╭─ Given data

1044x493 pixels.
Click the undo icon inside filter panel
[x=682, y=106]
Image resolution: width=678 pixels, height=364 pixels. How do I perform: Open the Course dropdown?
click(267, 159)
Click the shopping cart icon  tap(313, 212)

╰─
╭─ Given data

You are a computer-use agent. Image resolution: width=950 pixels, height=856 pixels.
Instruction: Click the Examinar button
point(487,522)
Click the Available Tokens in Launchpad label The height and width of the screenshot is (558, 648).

╰─

# Exercise requirements
Which of the lines above contain the word "icon"? Return each of them in full.

# Output
Click the undo icon inside filter panel
Click the shopping cart icon  tap(313, 212)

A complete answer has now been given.